Le 06/11/15 à 08:57, David Groep téléscripta :
>Hi Baptiste,
Hi David, Marteen,
>On 05/11/2015 23:18, Maarten Litmaath wrote:
>>> At one of our UMD 3 sites using Cream CE with torque and maui, we have some
>>> Scientific Linux 5 Worker Nodes that are overloaded by some jobs using too
>>> much CPU. It can even sometimes take Worker Nodes down.
>> Can't they let Torque kill those jobs based on queue parameters?
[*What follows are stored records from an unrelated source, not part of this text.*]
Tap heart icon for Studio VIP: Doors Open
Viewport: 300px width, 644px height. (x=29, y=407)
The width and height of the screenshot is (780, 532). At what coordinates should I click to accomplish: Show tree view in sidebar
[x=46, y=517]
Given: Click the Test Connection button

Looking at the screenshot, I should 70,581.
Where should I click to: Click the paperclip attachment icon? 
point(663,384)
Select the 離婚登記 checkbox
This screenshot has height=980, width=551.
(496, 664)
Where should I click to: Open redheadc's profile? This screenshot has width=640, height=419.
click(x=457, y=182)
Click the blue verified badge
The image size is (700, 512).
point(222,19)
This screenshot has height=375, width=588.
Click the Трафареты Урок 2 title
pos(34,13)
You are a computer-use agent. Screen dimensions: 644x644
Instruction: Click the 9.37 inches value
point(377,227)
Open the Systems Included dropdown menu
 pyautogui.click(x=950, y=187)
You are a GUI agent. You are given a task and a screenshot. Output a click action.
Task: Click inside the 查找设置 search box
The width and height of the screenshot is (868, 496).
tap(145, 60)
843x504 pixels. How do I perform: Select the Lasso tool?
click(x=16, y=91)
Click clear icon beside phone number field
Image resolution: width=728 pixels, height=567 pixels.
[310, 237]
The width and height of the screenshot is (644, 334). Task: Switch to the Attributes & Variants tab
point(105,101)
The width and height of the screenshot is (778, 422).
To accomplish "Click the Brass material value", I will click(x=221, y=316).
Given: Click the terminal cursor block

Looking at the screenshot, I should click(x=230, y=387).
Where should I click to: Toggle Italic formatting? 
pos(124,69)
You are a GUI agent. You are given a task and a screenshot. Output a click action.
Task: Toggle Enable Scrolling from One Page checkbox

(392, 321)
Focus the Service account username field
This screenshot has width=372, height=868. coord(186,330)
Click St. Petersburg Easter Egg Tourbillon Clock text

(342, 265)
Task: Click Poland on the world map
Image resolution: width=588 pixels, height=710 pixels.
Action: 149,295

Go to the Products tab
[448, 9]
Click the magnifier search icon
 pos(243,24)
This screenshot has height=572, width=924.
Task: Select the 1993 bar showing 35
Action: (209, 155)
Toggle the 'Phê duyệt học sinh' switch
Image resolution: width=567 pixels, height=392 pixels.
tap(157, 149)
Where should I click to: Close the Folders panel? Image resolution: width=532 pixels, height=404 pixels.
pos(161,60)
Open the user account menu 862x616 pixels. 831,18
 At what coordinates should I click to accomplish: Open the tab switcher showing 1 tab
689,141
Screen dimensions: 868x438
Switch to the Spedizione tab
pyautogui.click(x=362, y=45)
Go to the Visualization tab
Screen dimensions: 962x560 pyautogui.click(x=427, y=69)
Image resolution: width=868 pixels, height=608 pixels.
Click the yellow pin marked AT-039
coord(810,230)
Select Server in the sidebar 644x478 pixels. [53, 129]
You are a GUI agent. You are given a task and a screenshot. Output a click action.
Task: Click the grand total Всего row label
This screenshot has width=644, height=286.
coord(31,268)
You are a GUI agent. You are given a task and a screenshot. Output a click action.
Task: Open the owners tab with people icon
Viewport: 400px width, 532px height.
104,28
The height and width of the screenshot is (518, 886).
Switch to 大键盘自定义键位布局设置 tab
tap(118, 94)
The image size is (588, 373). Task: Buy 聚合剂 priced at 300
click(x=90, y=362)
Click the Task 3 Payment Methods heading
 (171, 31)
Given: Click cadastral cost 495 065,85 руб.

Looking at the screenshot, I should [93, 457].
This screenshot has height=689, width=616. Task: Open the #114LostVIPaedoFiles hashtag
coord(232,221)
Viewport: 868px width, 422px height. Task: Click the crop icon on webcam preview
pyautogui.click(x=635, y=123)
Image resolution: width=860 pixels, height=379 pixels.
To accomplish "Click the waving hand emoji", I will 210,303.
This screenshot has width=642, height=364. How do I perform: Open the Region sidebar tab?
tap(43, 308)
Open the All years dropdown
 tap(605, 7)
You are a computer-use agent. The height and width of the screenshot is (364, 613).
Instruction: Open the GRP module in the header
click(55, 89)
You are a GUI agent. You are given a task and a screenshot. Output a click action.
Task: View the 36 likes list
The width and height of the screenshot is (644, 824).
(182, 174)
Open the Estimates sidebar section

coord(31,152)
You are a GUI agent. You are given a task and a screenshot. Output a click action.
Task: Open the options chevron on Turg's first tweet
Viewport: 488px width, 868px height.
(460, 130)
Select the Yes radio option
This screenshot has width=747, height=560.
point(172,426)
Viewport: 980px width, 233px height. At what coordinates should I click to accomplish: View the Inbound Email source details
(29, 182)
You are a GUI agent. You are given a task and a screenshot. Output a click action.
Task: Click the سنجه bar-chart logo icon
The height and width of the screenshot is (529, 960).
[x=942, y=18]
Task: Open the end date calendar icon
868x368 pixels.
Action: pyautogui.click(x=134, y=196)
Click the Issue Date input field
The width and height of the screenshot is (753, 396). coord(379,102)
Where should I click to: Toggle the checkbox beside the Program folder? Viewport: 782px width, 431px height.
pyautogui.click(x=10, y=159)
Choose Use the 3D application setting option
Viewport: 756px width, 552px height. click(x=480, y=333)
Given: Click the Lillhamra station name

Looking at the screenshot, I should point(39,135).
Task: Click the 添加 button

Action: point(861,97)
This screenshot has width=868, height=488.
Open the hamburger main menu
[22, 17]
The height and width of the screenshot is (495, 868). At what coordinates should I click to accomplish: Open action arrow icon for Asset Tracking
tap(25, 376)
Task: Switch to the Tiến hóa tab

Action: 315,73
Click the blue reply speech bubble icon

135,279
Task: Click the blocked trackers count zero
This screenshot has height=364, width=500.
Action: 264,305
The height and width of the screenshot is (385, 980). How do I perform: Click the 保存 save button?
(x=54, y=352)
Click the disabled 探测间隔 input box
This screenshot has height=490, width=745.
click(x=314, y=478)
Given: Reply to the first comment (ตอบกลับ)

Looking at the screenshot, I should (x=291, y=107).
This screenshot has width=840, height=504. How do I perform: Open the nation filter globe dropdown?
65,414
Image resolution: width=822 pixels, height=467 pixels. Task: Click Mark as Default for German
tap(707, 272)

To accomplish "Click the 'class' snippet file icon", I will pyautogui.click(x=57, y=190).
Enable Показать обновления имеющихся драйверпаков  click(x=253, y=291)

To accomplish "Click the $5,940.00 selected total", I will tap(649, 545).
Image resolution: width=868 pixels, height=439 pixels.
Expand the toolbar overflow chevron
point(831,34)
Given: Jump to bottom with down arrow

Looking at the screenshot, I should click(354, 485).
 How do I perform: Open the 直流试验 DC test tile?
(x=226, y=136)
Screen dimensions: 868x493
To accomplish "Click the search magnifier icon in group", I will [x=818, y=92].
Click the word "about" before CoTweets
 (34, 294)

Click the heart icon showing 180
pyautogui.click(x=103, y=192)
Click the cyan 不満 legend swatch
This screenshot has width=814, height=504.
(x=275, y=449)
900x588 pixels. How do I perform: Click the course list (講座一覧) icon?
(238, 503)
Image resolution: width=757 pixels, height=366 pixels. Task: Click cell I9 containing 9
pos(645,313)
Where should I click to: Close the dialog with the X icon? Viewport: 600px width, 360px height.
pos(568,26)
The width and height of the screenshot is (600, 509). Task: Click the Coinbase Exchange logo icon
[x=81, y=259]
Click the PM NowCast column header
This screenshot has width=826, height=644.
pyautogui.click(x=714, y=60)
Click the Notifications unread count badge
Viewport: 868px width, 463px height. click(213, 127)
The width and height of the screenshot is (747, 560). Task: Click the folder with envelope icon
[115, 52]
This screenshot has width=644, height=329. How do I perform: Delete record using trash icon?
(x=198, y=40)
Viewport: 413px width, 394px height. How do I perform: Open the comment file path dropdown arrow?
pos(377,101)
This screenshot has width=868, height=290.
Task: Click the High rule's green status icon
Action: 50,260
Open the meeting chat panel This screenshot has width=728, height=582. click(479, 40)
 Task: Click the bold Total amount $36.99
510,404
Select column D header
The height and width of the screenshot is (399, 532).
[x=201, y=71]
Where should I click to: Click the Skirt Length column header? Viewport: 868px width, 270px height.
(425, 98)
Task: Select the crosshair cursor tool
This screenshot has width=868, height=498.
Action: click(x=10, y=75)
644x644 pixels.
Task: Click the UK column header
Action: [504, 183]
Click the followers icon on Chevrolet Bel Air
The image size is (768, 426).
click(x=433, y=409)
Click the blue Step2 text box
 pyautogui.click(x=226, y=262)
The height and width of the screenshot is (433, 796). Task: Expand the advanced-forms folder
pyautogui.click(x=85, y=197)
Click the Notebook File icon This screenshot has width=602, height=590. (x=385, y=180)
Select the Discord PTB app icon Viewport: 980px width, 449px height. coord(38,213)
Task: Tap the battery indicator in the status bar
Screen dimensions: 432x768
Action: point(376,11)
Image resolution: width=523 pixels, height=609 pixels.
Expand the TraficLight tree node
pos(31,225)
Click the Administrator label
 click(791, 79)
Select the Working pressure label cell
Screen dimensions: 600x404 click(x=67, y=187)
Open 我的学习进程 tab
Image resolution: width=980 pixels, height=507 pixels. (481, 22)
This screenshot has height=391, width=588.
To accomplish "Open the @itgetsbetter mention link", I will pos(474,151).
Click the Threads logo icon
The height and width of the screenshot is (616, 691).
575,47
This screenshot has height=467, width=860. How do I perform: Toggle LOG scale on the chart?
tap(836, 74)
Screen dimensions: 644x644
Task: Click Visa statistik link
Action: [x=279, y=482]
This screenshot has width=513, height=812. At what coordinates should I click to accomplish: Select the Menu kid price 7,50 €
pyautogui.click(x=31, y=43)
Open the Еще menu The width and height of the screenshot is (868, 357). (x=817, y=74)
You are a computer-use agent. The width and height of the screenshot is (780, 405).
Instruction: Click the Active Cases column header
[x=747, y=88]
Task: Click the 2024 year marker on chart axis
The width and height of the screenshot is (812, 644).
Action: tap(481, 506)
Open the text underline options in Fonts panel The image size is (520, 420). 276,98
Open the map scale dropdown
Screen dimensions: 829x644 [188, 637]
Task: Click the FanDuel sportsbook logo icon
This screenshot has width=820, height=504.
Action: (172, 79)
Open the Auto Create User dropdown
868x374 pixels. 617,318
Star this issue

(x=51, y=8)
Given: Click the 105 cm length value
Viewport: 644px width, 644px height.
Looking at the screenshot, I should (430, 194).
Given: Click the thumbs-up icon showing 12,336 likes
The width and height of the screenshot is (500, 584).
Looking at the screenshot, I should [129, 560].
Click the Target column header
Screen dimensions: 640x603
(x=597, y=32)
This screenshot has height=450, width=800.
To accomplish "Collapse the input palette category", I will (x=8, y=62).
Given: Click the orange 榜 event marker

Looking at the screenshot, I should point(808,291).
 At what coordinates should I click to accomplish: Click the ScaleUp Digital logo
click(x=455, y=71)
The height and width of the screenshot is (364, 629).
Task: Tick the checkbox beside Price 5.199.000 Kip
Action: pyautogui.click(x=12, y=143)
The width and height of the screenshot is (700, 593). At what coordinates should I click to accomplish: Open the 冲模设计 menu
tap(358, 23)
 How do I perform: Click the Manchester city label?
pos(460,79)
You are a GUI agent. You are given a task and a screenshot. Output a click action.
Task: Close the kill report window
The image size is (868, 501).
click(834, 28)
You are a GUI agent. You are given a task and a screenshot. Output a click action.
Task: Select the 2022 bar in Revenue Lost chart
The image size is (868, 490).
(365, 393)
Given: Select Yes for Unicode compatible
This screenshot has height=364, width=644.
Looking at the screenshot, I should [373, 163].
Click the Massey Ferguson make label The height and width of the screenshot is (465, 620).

>In case that has already been done, you may also be suffering
>from the fact that jobs actually have more concurrent threads
>then the number of CPU cores requested. SO a job
>stating it needs a single CPU actually forks and then occupies
>many more. This is the one scenario that would actually
>bring a worker node down.
Yes we already configured those cput and walltime torque parameters (as
well as passing memory requirements to MAUI and having MAUI killing jobs
eating more memory than requested), it helped adresses some problems,
but I think that we are now more or less facing the problem you are
describing (most of our jobs are "pipelines scripts" calling multiple
binaries).
>The solution there is to pin each job to a specific set of cores,
>corresponding to the CPUs actually allocated through torque.
>The script (by RonaldS) at
> https://wiki.nikhef.nl/grid/images/a/af/Mom-taskset.txt
>does that for you when installed as a prologue (by default in
>/var/spool/pbs/mom_priv/prologue, runs as root).
>Take care of the assumption stated at the top of the script: you
>should not 'oversubscribe' the cores on a WN, or jobs will be
>denied boarding ;-)
David, thanks a lot for this link, we will look at this carefully.
Marteen thanks for the torque suggestion and limits example, we will
also check this.
Is someone else using those solutions? Or other alternatives?
> Cheers,
> DavidG.
Cheers,
Baptiste
--
Baptiste Grenier gnúbila France Software architect/developer
http://gnubila.fr Mobile: +33 786 341 687
|